From a measurement perspective, is there evidence suggesting that peoples' judgments of life satisfaction are highly correlated with their achievement of overall desires? I would guess that life satisfaction (at least the way it's operationalized on Diener's scale) would only correlate modestly with one's appraisal of specific desires.

Measurement aside, I still think it may be important to distinguish between "life satisfaction" (i.e., an individual's subjective appraisal of how well their life is going-- which could be influenced by positive affective, desire fulfillment, or other factors) and "satisfaction of global desires." 

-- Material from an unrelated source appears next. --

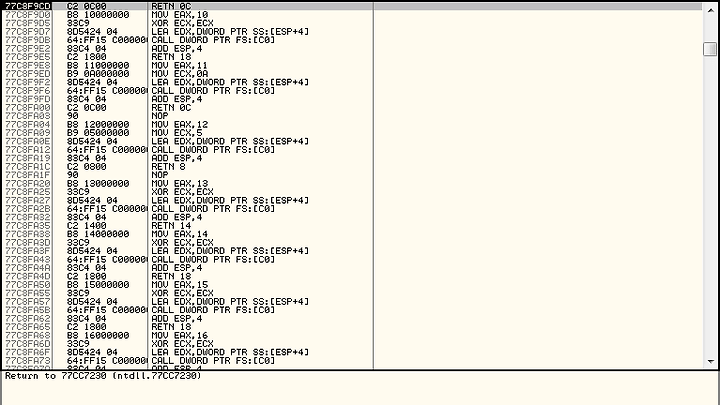
Task: Select the MOV EAX,14 instruction
Action: click(180, 234)
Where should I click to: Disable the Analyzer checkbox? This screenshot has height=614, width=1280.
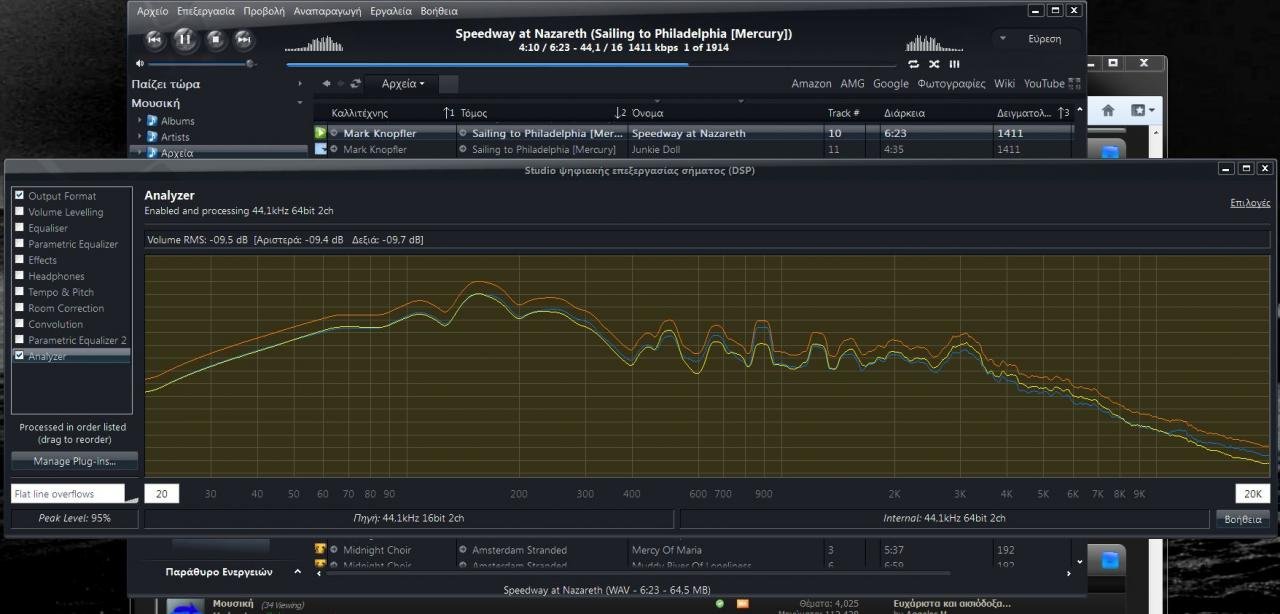pos(19,356)
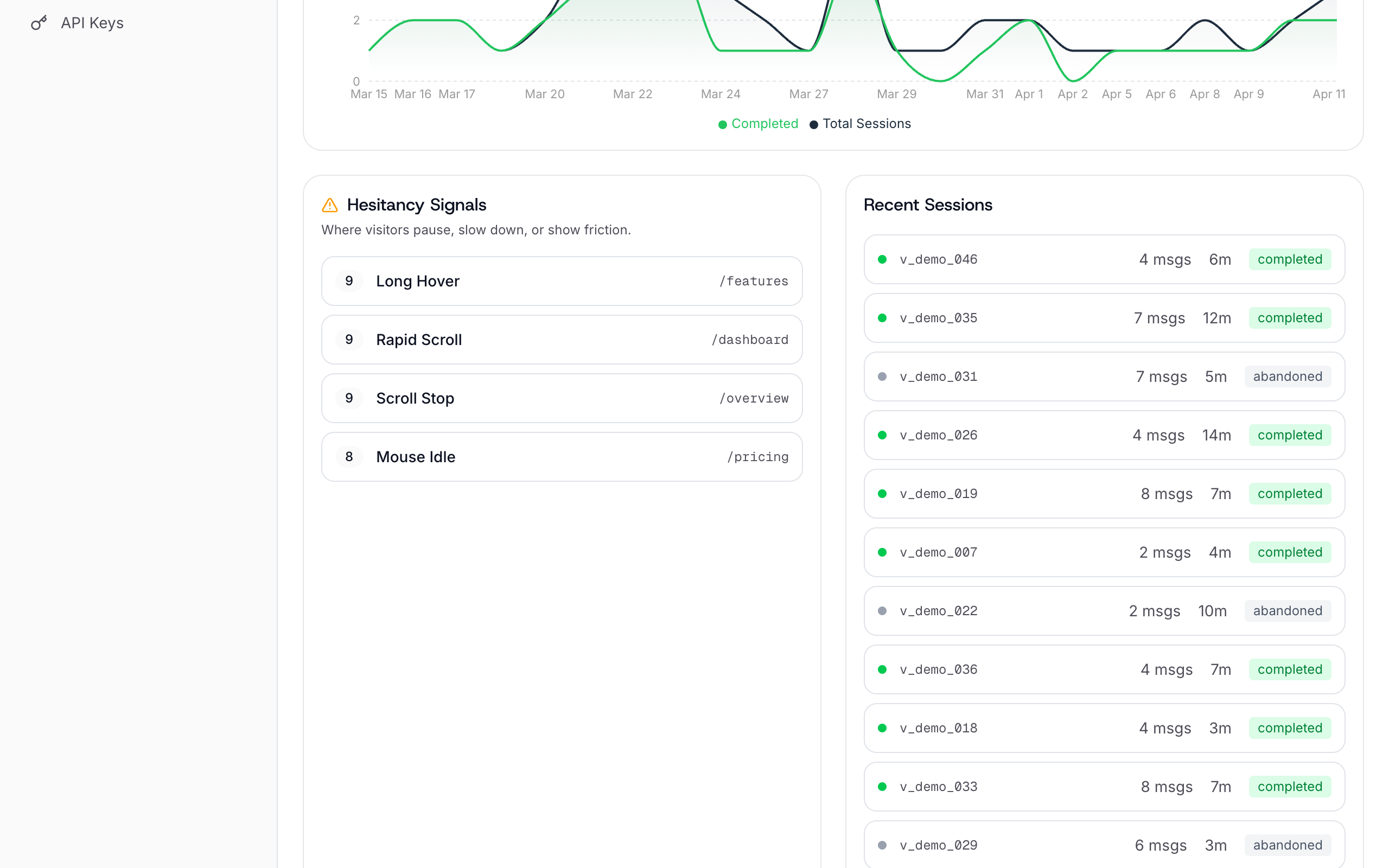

The post seems to suggest that "satisfaction of global desires" should be equated with "life satisfaction." I disagree. It seems like having a construct that refers to "an individual's subjective appraisal of their life" is useful, and it seems like people are currently using the term "life satisfaction" to refer to this. Perhaps a new term could be created to refer to "satisfaction of global desires" (for instance, maybe we would call this "objective life satisfaction" as opposed to "subjective life satisfaction", which is what popular life satisfaction scales currently measure).

Hello Akash, thanks for this!

One thing you could test, as an empirical matter, would be  to ask people break their life down into various domains (e.g. health, wealth, relationships, etc.), getting people to score those, then for them to assign weights to each domain, to so create an overall score. This would be their satisfaction of global desires. 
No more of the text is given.